Methods: The study design was exploratory. Four stored serum samples collected from HBV infected patients at Dr George Mukhari hospital, Pretoria, were used to develop the molecular technology and test the hypothesis. HBV serology was previously performed targeting 5 HBV serological markers; HBsAg, anti-HBs, anti-HBc, HBeAg and anti-HBe using Elecsys version; HBV DNA quantification was done using Cobas Amplicor HBV DNA monitor assay, HBV DNA was extracted and subjected to nested PCR assay targeting HBV full length genome as two overlapping fragments: fragment A (1670 bp) and fragment B (1868 bp). The generated PCR products for both fragments were cloned into the pGEM T easy vector and 2 clones were selected from each sample. The plasm ids were purified using Invisorb@ Spin Plasmid Mini Two and the clones were recovered by PCR assay. The sample PCR products and the clone PCR products were purified and sequenced using SpectruMedix SCE2410 genetic analysis system. HBV genotyping was performed using the NCBI web-based genotyping tool. Phylogenetic analysis was done using MEGA 4 software to confirm HBV genotypes.

Results: Serology results were as follows: All samples were HBsAg positive, Anti-HBs negative, anti-HBc positive and anti-HBe negative. Sample B1121 and sample 6 were HBeAg positive while samples B452 and 5 were HBeAg negative. A total of 12 PCR products were sequenced (4 study samples and 8 clones [2 clones each sample]). In total, 7 HBV full length genome sequences were deduced from this study, with 3 sequences belonging to genotype A, 2 to genotype C and 2 to genotype D.

3 HBV genotypes were detected from this study; genotype A, C and D with subgenotype A2, C1 and D1 respectively. Mutations were observed throughout the genome. In the pre-S/S open reading frame (ORF), the most significant findings were the detection of mutations within the "a" determinant site and major hydrophilic region (MHR). These mutations included Y161F,E164G observed in sample B1121 and B1121C1 belonging to subtype A1; 2 amino acid insertion at aa 161-162 in sample 5 belonging to subtype C1. Drug resistance associated mutations were identified in the polymerase gene, these included M204T and L217R which are associated with adefovir resistance, M204T also resulted in a change from tryptophan (W) to arginine (R) at aa 196 on the overlapping surface gene on sample B452 C1. Basal core promoter (BCP) and pre core/core mutations were detected in study isolates; specifically the BCP double mutation (1762/1764) was seen in 8 isolates which belonged to subtype C1 (5) and D1 (3) and the pre-core stop codon mutations (G1896A) in 4 isolates. (2 belonging to subtype C1 and the other 2 to D1). Other changes observed included a 48 nucleotides deletion in the pre-core gene, 6 nucleotides insertion in the HBx gene of all subtype D1 isolates and a 3 nucleotides deletion in subtype C1 clone.

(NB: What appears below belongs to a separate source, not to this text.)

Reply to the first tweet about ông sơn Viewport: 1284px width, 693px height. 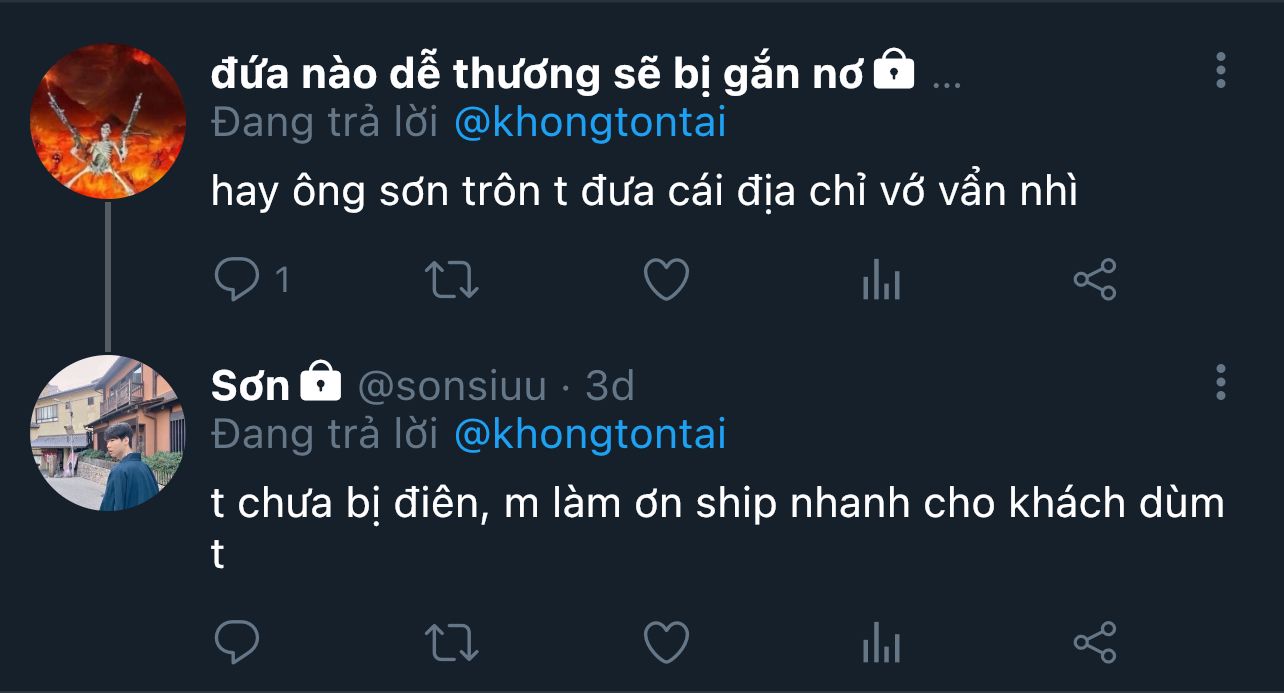tap(238, 280)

Conclusion: This study successfully optimised a PCR-based technology for the amplification and characterisation of HBV full length genome. 3 HBV genotypes were detected with subtypes A2, C1 and D1. However, the detected subtypes are rarely detected in South Africa. The detection of subtype A2 may confirm its Southern African origin. Drug resistance associated mutations were observed in this study. These included the adefovir resistance mutation which the current study confirmed it is a naturally occurring mutation as it was detected in adefovir therapy na'ive patient. The BCP and pre-core/core mutations were detected in genotype C and D isolates; however, their association with serological profile and clinical outcomes could not be deduced. Unique or novel mutations were seen in the study isolates, these included 48 nucleotides deletion in the pre core gene, 3 amino acids insertion in the RNase H and 8 amino acids deletion in the RT domain of polymerase gene. To our knowledge, these mutations have not been identified or reported in the literature. The detection of 6 nucleotide insertion in the HBx gene was reported for the first time in South African isolates. Further analysis is required to ascertain the biological significance of the unique mutations detected in this study.